-- Dataset records follows --

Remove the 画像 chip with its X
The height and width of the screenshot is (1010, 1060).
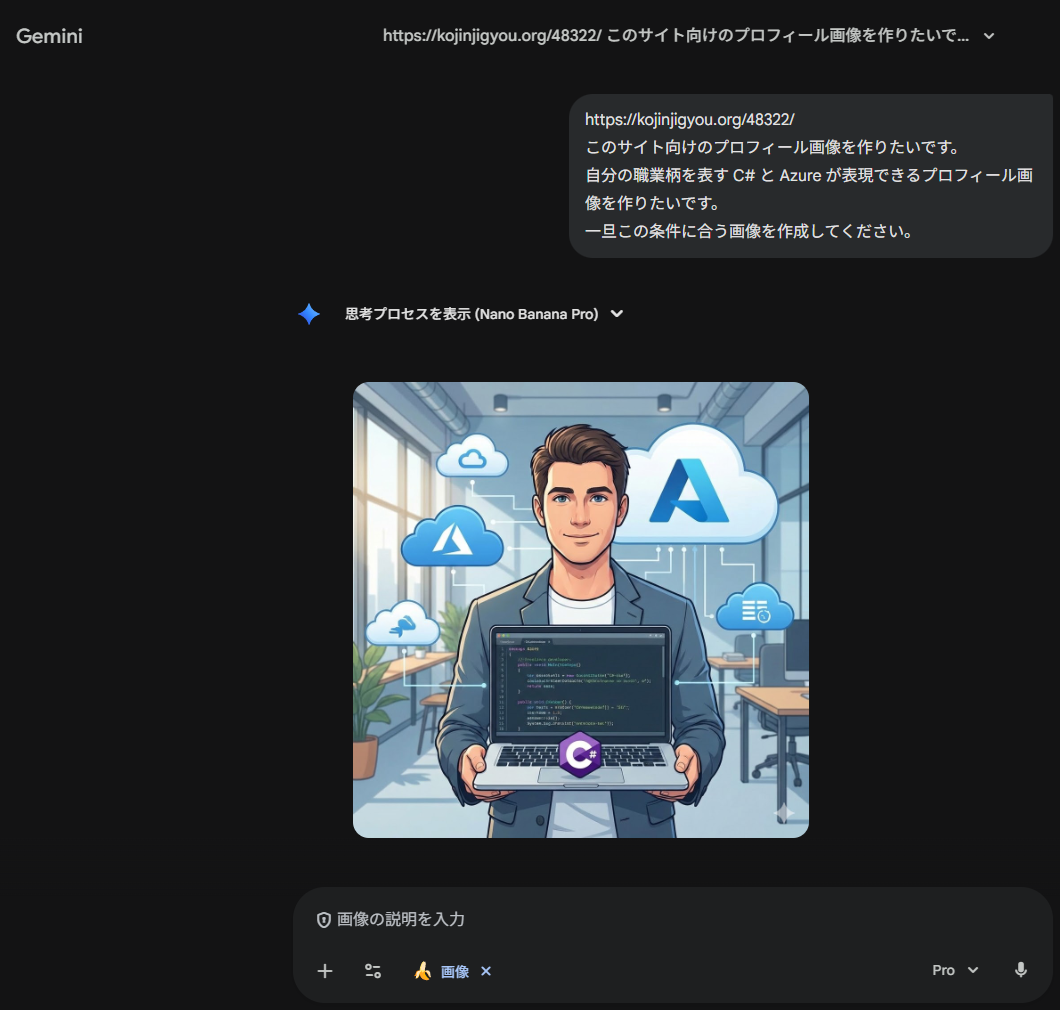coord(486,971)
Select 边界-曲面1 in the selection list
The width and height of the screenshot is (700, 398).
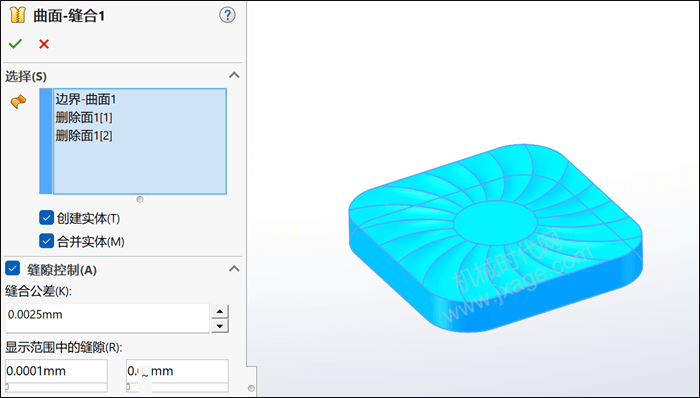click(86, 99)
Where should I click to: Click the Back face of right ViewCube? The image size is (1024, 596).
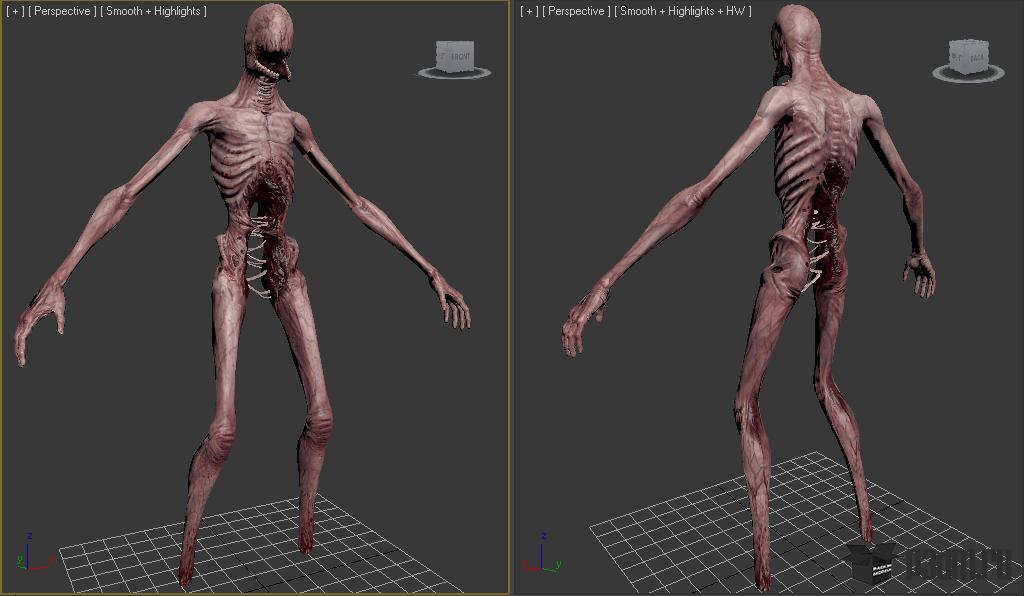tap(976, 58)
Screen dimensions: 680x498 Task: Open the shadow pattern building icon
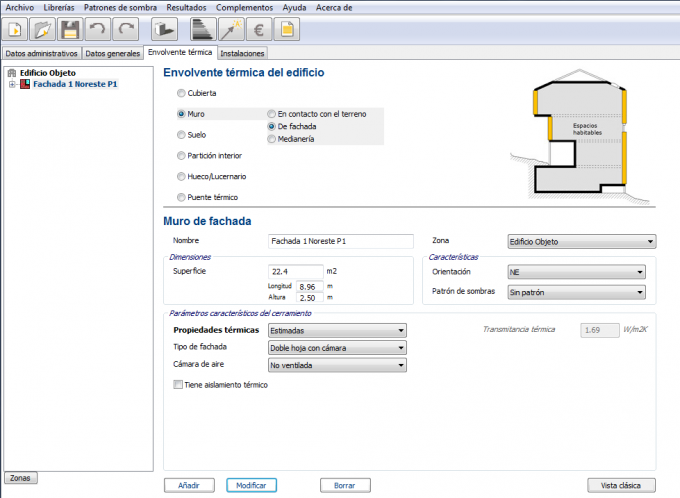click(163, 30)
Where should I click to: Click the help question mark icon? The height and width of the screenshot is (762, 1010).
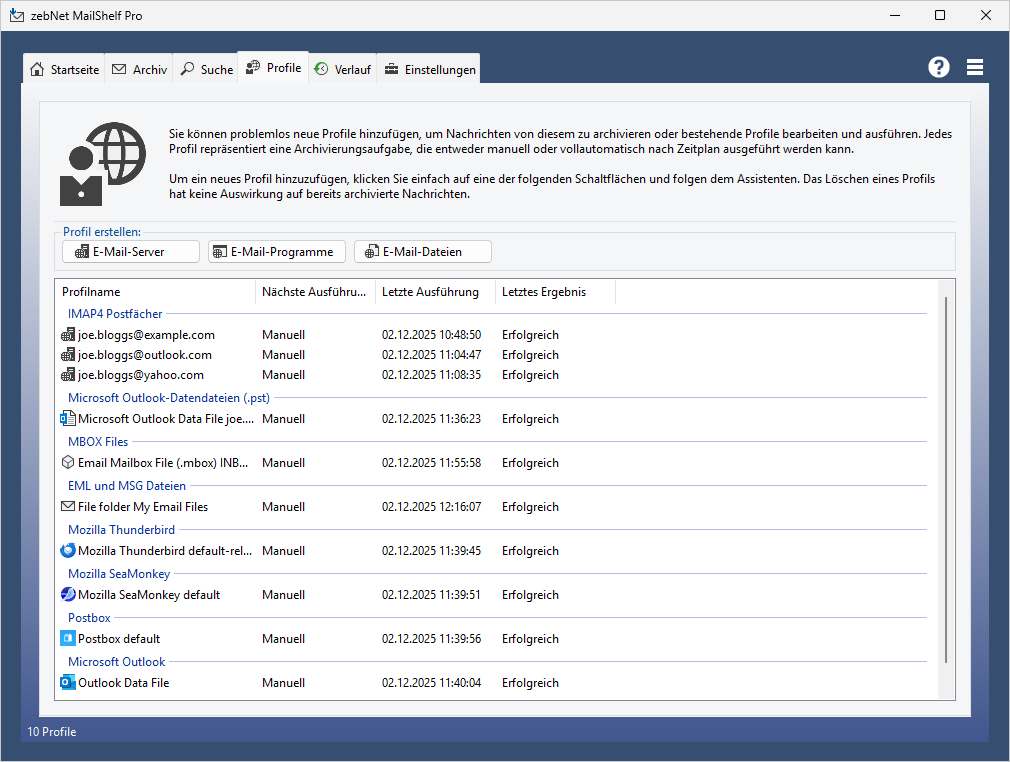click(x=938, y=67)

-- Dataset records concluded --

#### [The task]
Write out the whole of the data exactly; the pictures stay out.

#### [Result of this task]
Remove the 画像 chip with its X
The height and width of the screenshot is (1010, 1060).
coord(486,971)
Select 边界-曲面1 in the selection list
The width and height of the screenshot is (700, 398).
click(86, 99)
Where should I click to: Click the Back face of right ViewCube? The image size is (1024, 596).
tap(976, 58)
Screen dimensions: 680x498 Task: Open the shadow pattern building icon
click(163, 30)
Where should I click to: Click the help question mark icon? The height and width of the screenshot is (762, 1010).
click(x=938, y=67)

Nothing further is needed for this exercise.